● **TESTO ESTRATTO**
———
Sono gli stessi che quando gli Stati Uniti d'America, con la collaborazione anche dell'Italia e di quasi tutto il "buono e democratico occidente", ne combinavano di ogni in Iraq, in Afghanistan e a Guantanamo anche sui civili, anzi, spesso sui civili, se ne stavano zitti o ci raccontavano la storia dell'esportazione della democrazia, della lotta al terrorismo e della guerra del bene contro il male.
Sono gli stessi che stanno facendo marcire in carcere Julian Assange solo perché quei crimini li ha fatti conoscere al mondo intero. Sono gli stessi che stanno torturando un giornalista che ha fatto solo ed esclusivamente il suo lavoro.
Sono gli stessi che stanno permettendo a Israele di commettere stupri e torture raccontandoci che si tratta di "diritto di difendersi".
———
● **ESERCIZI DA SVOLGERE**
1) Trascrivi dal testo estratto il passo che comincia con "Sono gli stessi che stanno facendo" e prosegue fino a "il suo lavoro.".
2) Elenca tutti gli stati nominati nel testo estratto.

● **DATI FORNITI**
———
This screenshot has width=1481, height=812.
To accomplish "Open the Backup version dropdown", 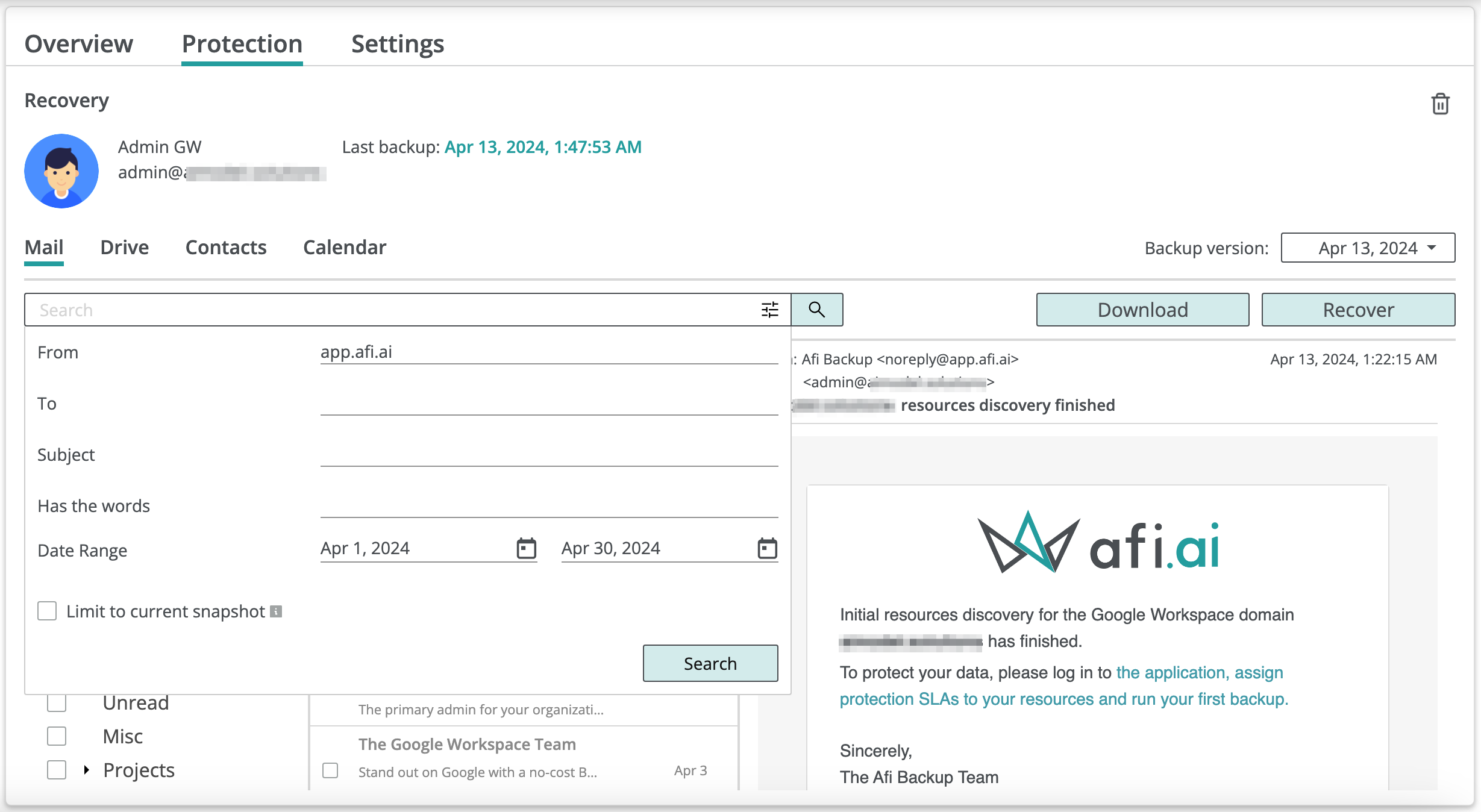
———
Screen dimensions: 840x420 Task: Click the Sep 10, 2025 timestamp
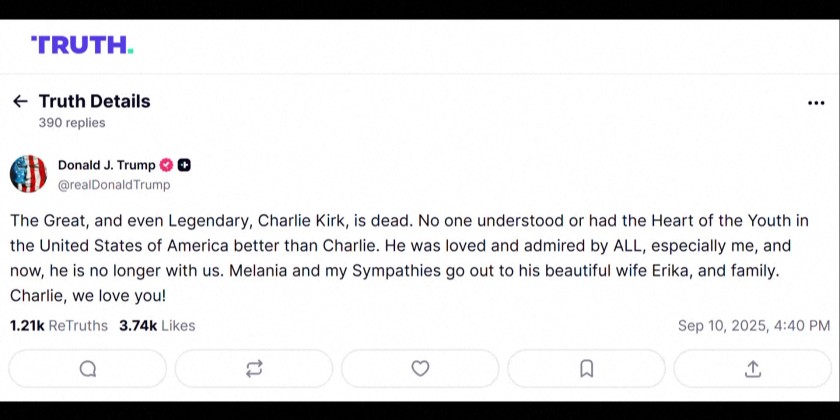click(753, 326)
———
● **IN RISPOSTA**
1)
Sono gli stessi che stanno facendo marcire in carcere Julian Assange solo perché quei crimini li ha fatti conoscere al mondo intero. Sono gli stessi che stanno torturando un giornalista che ha fatto solo ed esclusivamente il suo lavoro.

2) Stati Uniti d'America, Italia, Iraq, Afghanistan, Israele